# WES - Status of individual document or overall status?



## cfuture (May 22, 2014)

Hi ... 

I have created account with WES for ECA and entered the required information. At the moment its showing me the status "waiting for required documents". I will be sending them the documents over a period of 2-3 months. Some will reach them in 2 weeks and some will take time. 

My question is, will they show the status for each document? or will they wait for all the documents before changing to next status?

If they show status of individual document, it will be good for us. we will know whatever we have sent are received and acknowledge and what is pending. 

Regards,


----------



## xxxxxxxxxxxxxsssagi (May 21, 2013)

cfuture said:


> Hi ...
> 
> I have created account with WES for ECA and entered the required information. At the moment its showing me the status "waiting for required documents". I will be sending them the documents over a period of 2-3 months. Some will reach them in 2 weeks and some will take time.
> 
> ...


They show the status of Degree and marksheets individually for each degree. When the documents are received by them they change it to Documents received- Review in progress. And then after reviewing they may put the case back to Waiting for required docs iwithin 2-3 days if all marksheets and degree copies haven't been received by them. If all the documents required specific to the Qualification have been received then they may change the status to Evaluation in progress after 7-10 days.


----------



## cfuture (May 22, 2014)

sssagi said:


> They show the status of Degree and marksheets individually for each degree. When the documents are received by them they change it to Documents received- Review in progress.
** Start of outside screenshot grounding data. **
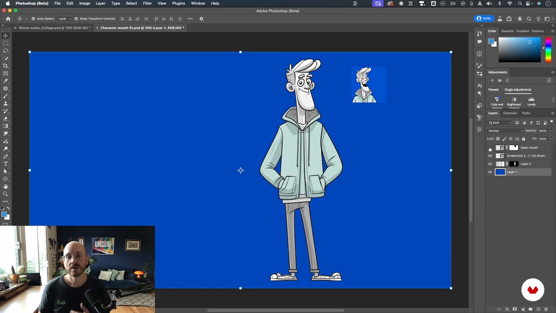Open the Filter menu

147,3
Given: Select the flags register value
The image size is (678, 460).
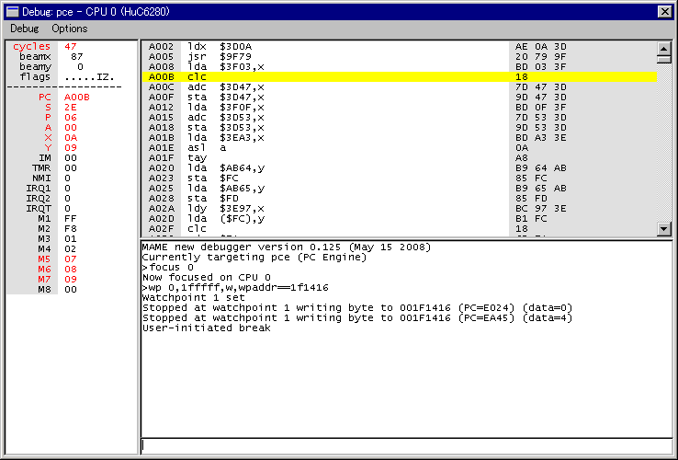Looking at the screenshot, I should click(89, 76).
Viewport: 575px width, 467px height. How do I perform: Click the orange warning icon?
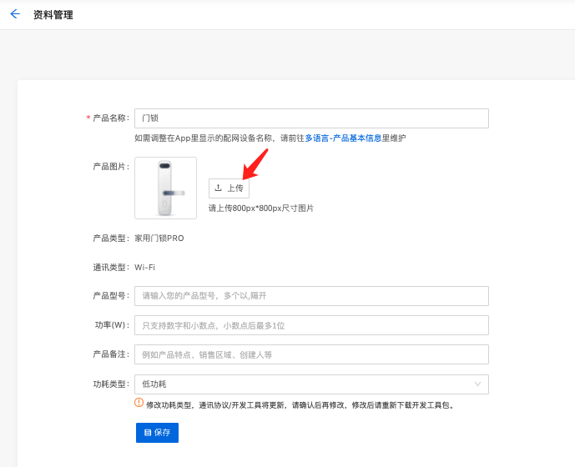(x=139, y=403)
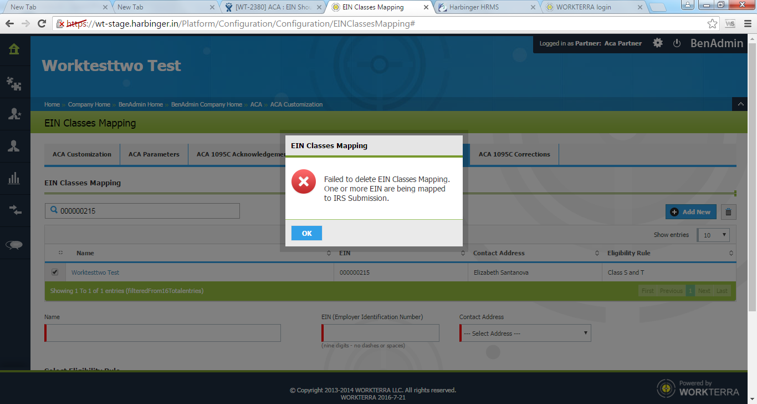The image size is (757, 404).
Task: Click the bar chart reports sidebar icon
Action: [x=14, y=178]
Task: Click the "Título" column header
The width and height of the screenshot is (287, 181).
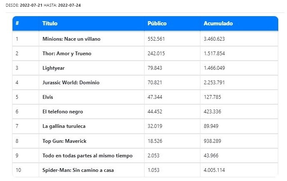Action: (50, 24)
And then after reviewing they may put the case back to Waiting for required docs iwithin 2-3 days if all marksheets and degree copies haven't been received by them. If all the documents required specific to the Qualification have been received then they may change the status to Evaluation in progress after 7-10 days.


Makes sense ..

Thanks


----------



## kashifbari (Apr 22, 2010)

Hello Cfuture i am also from Pakistan can you tell me do i need to send the matric and intermediate documents also along with Bachelor Degree(Computer Science) to WES?
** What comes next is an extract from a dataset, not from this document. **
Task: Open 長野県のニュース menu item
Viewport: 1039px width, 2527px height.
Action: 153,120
or only Bachelor degree would suffice and what did you follow did you ask the Intermediate and Metric Baord to send the documents directly to WES or you first had them attested by Intermediate and Metrice Board and sent them to WES???

Please bro show me some light


----------



## cfuture (May 22, 2014)

kashifbari said:


> Hello Cfuture i am also from Pakistan can you tell me do i need to send the matric and intermediate documents also along with Bachelor Degree(Computer Science) to WES?
> 
> or only Bachelor degree would suffice and what did you follow did you ask the Intermediate and Metric Baord to send the documents directly to WES or you first had them attested by Intermediate and Metrice Board and sent them to WES???
> 
> Please bro show me some light


Hello kashifbari,

I am sending Matric, Intermediate, Bachelors & Masters degree to WES. This is as per the requirement set by them. Initially i thought, only Bachelors & Masters are enough, but then i read the WES requirements carefully and also read different forums and decided to send everything.
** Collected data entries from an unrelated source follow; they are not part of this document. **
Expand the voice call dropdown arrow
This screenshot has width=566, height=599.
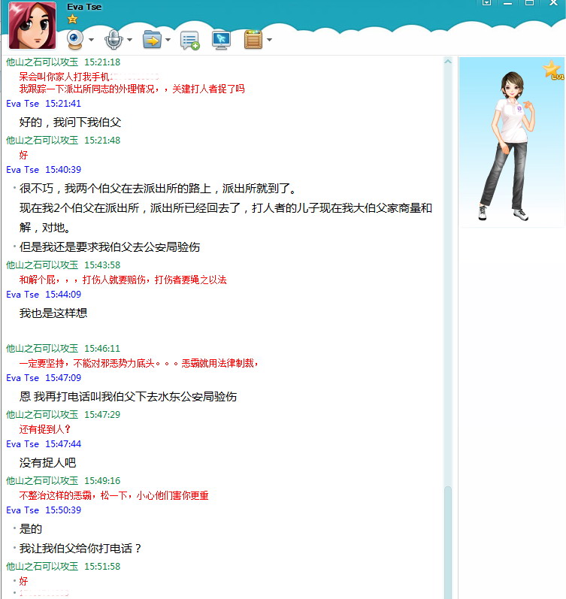click(x=129, y=40)
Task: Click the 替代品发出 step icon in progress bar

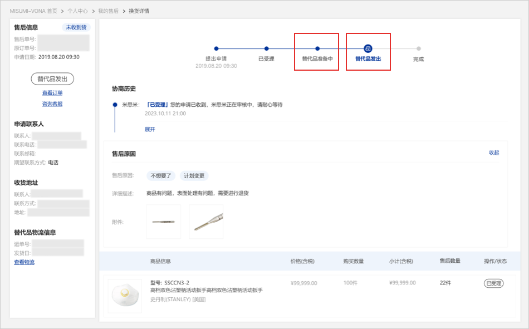Action: click(368, 49)
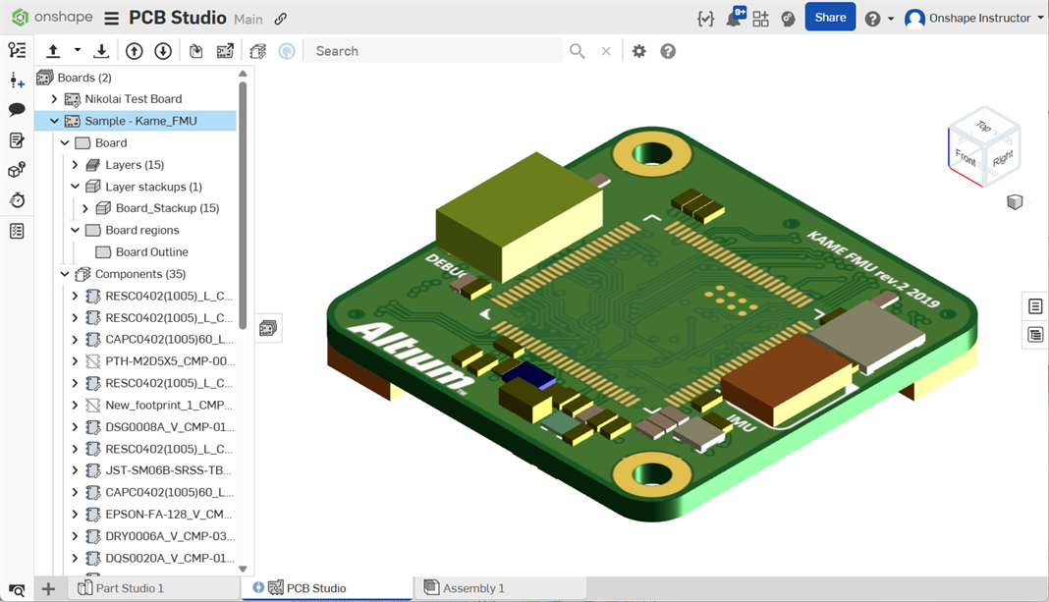1049x602 pixels.
Task: Open the notes/edit panel icon in sidebar
Action: pos(16,139)
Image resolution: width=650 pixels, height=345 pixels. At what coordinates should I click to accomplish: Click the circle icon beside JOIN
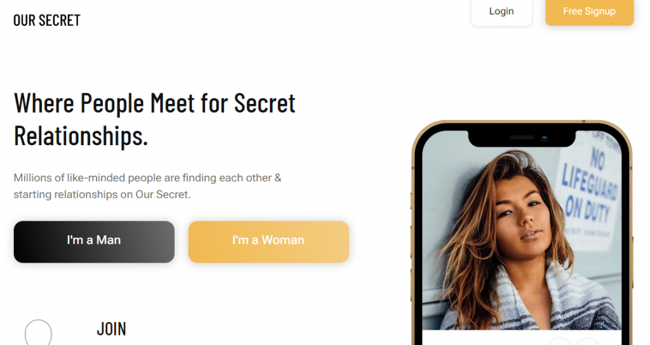38,332
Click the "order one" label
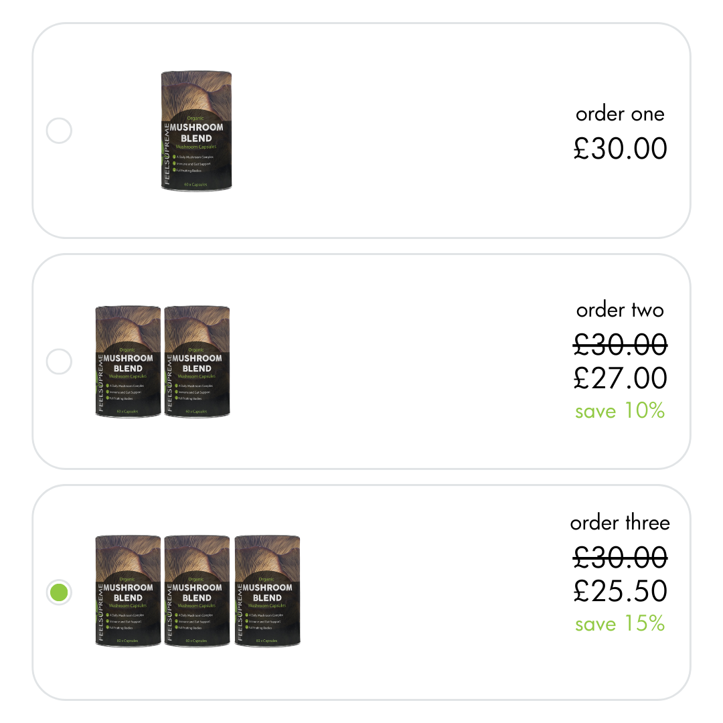Image resolution: width=723 pixels, height=723 pixels. coord(620,114)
I have not yet initiated the process for Matric, Inter & Bachelors but will keep you updated. However, i know that HEC will do degree attestation and send the sealed envelop to WES. There is a link on HEC website. Process for Matric & Inter is not clear which i am trying to find out.


----------



## kashifbari (Apr 22, 2010)

ok Cfuture keep me posted please because i am worried about the process for Mertic and intermediate and as far as the HEC is concerned i know the process and will be visiting the Islamabad.


----------



## cfuture (May 22, 2014)

kashifbari said:


> ok Cfuture keep me posted please because i am worried about the process for Mertic and intermediate and as far as the HEC is concerned i know the process and will be visiting the Islamabad.


Hi Kashifbari, 

Will you do the online reservation for the token number and you will directly go there and get the token number on the spot? I heared/read somewhere that we can do the reservation online (selected date/time) before going to Islamabad, otherwise, we will have to reach there early morning to get the token number.


----------



## ayeshahsan (Oct 30, 2014)

*WES status*

hi,

My WES account shows "Not acceptable" for my Master's degree and transcripts while my bachelor;s degree and transcripts are accepted.

I dont understand whats the problem. I put all the four documents i.e BE degree and Transcript and Masters degree and transcript in an envelope signed and sealed by HEC. They have accepted BE degree and transcript and show unacceptable for Masters.

What should I do now, any suggestions?

Feelign troubled:S

Thanks.


----------



## ayeshahsan (Oct 30, 2014)

P.S. The main status on top of my WES account is still showing Documents recieved- Review in Progress. Should I hope that the status against my Master's degree and transcript will change to Acceptable :S

I am trying to figure out where the mistake was. Should I have sealed my bachelor's and master's documents in separate envelopes be HEC? I put all four in a single envelope.

On the HEC website, the status of my documents is updated to "Attested" so i dont think it can be the reason.

Please suggest me something.

Regards,

Ayesha


----------



## wefo (Feb 24, 2015)

My status is still waiting for the required documents even though I sent them and the courier confirmed receipt


----------



## faiz2050in (Mar 11, 2015)

*Wes*

I have send my all Document (from F.Y.J.C to Masters Seal and Signed by institude) , and it is almost 15 working days but still when i check my WES Account it says Waiting for required documents. can someone pls help me why it is showing like this


----------